今日は40代後半で健康診断でC判定がいくつかついたAさんとの面談。C判定は要受診だが、どう捉えているのだろう。
「血圧と、脂質、糖の数値が良くないですね。お酒はどれくらい飲まれますか―」
本人と直接話すことで、データ以上のことを知れる。おそらくAさんは、お酒は好きで飲んでいるものの、たばこは習慣になってしまっているだけのようだ。そしてさっきから全く目が合わないので、早く職場に戻りたいのだろう。多忙のようだ。
「健康食品も良いですけど、根本的な食事の見直しと適度な運動が大事です。特に、炭水化物・塩分・脂っこいもの控えめです。少しずつでも変えていかないと、動脈硬化が進んで脳とか心臓で大きい病気しちゃいますよ」
近年で一気に健康食品が増えたが、あれはあくまでサポートをする役割だ。だからとにかくコツコツ生活習慣を見直すことが大事だ、と分かりやすく話しているつもりだが、生返事しかないので本当に伝わっているのか不安になる。せめて目を見て話したい。
「あと、何か気になることありますか?」
やっと目が合って、さっきよりもしっかり考えてくれている。
「うーん、ちょっと前に突然右の手足が痺れて、少ししたら治るっていうのがありました」
――TIA(一過性脳虚血発作)かもしれない。Aさんの状態なら起こってもおかしくない。とにかく一刻を争う。すぐにTIAが何なのか、これからどうするかを説明して、手続きを終えた。
「精密検査の結果が出たら、また来てください」
まだ状況を受け止めきれていない様子のAさんに、そう声をかけた。
後日、Aさんが報告に来てくれた。紹介先の病院でTIAの疑いが強いと、高血圧などの薬を処方され、一安心だ。評価がCになっても、年齢を理由に深く受け止めない人が多い。もっと悪化すれば薬に頼ることが有効だが、薬さえ飲めばどんな生活でもいいかというとそうでもない。ならばこの段階で生活を見直した方が良いのではないか、そんなことを伝えた。

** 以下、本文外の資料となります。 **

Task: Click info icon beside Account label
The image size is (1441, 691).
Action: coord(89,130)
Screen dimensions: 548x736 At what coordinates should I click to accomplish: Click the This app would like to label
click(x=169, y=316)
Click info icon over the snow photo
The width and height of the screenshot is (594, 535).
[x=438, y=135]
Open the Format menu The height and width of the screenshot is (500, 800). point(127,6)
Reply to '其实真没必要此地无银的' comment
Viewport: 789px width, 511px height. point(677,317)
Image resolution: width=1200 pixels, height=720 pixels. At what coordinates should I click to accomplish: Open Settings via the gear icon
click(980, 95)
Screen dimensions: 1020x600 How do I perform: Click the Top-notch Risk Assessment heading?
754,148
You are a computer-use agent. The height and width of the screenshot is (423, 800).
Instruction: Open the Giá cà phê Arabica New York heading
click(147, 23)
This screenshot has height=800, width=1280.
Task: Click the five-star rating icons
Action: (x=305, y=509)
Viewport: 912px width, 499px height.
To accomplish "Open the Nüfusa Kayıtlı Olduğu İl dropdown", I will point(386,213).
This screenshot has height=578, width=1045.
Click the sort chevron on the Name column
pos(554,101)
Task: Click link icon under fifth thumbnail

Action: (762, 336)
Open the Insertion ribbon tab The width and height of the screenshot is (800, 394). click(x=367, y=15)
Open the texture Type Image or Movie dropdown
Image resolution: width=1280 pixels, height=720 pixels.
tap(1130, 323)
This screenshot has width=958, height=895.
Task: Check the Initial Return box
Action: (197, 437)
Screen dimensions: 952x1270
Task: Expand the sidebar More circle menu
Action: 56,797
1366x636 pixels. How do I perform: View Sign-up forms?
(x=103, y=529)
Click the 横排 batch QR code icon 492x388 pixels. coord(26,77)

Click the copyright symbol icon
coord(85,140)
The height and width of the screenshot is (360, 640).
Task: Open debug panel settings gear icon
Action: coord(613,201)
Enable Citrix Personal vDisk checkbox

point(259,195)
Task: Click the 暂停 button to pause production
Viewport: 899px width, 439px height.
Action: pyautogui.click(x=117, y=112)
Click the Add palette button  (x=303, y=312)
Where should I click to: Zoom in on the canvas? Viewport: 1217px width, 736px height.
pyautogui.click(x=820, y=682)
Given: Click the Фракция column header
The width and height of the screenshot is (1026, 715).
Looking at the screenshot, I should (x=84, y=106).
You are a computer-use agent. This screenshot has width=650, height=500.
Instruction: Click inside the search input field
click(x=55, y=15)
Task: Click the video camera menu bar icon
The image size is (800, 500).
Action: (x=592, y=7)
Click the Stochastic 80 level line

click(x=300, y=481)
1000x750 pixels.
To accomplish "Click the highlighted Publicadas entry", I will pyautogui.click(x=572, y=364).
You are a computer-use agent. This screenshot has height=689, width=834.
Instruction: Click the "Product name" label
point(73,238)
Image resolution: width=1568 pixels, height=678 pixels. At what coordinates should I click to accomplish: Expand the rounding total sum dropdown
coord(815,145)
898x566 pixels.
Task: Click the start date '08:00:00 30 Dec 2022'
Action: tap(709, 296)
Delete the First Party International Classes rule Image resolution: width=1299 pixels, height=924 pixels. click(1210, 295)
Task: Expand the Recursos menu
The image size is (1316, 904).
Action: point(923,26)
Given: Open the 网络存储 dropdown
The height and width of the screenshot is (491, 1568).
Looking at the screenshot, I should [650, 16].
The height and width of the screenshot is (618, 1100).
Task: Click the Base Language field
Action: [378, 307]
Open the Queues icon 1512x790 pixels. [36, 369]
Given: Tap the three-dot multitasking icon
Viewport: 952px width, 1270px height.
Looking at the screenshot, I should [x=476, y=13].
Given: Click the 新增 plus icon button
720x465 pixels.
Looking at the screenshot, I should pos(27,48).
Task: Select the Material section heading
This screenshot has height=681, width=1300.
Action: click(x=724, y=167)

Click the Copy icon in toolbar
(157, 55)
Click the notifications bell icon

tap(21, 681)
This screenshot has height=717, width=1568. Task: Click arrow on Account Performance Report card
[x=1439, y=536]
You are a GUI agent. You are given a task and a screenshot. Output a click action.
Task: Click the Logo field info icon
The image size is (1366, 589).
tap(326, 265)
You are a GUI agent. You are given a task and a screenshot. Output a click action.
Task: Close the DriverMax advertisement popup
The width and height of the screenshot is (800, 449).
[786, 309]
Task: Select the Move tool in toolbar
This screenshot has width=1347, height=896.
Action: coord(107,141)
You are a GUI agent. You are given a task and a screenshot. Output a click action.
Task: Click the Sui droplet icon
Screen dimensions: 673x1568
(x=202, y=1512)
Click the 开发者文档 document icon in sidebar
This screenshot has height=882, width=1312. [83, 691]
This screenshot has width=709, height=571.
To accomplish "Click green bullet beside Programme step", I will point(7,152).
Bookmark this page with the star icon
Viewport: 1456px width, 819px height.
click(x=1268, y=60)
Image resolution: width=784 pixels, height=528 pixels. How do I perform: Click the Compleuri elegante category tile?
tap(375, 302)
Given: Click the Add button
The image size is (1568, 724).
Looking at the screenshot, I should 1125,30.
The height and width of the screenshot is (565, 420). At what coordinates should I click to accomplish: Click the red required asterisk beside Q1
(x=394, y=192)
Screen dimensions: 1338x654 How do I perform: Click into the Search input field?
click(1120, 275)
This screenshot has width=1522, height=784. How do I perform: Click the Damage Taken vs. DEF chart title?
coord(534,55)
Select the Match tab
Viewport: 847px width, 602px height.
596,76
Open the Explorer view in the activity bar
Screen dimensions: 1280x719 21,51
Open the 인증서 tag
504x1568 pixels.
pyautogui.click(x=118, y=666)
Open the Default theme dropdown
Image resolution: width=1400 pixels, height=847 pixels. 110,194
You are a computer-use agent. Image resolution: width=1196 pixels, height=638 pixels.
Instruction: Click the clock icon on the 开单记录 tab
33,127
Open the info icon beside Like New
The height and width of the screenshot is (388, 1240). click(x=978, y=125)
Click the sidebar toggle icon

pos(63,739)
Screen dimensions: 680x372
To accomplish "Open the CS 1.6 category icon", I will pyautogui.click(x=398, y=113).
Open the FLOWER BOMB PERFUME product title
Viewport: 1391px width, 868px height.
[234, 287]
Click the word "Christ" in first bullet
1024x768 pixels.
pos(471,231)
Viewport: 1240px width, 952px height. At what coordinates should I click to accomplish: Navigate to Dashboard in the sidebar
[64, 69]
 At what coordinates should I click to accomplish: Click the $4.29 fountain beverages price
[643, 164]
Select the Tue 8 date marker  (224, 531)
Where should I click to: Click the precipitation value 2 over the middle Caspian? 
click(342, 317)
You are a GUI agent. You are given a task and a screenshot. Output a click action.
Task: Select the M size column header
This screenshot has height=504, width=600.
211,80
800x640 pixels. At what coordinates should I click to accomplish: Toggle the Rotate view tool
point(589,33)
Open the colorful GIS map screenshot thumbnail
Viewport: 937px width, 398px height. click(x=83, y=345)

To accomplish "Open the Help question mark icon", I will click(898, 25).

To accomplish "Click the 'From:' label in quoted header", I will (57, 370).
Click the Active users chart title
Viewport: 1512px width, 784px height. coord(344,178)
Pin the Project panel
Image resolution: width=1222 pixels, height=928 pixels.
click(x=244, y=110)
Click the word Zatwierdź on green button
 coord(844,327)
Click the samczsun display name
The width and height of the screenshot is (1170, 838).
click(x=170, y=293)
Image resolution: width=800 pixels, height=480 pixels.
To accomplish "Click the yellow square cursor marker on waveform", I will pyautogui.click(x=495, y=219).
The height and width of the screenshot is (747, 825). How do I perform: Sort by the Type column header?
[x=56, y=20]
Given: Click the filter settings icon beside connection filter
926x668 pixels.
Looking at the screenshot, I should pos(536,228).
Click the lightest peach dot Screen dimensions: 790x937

「Aさんのように若くて体型が保てている人でも数値が悪ければ、脳梗塞は起こる可能性があります。健康診断は自分の体の状態を知れる良い機会ですよ」
忙しいだろうからと、理解しようとするのを諦めなくて良かった。自身の状態を知り、何に気を付ける必要があるのか、どうしたら真剣に受け止めてもらえるのか―、試行錯誤を重ねながら、患者さんと向き合い続けている。
- ※TIA(一過性脳虚血発作):一時的に脳への血流が低下することでしびれやめまい、運動障害、言語障害など“脳梗塞”と同じ症状を引き起こす病態。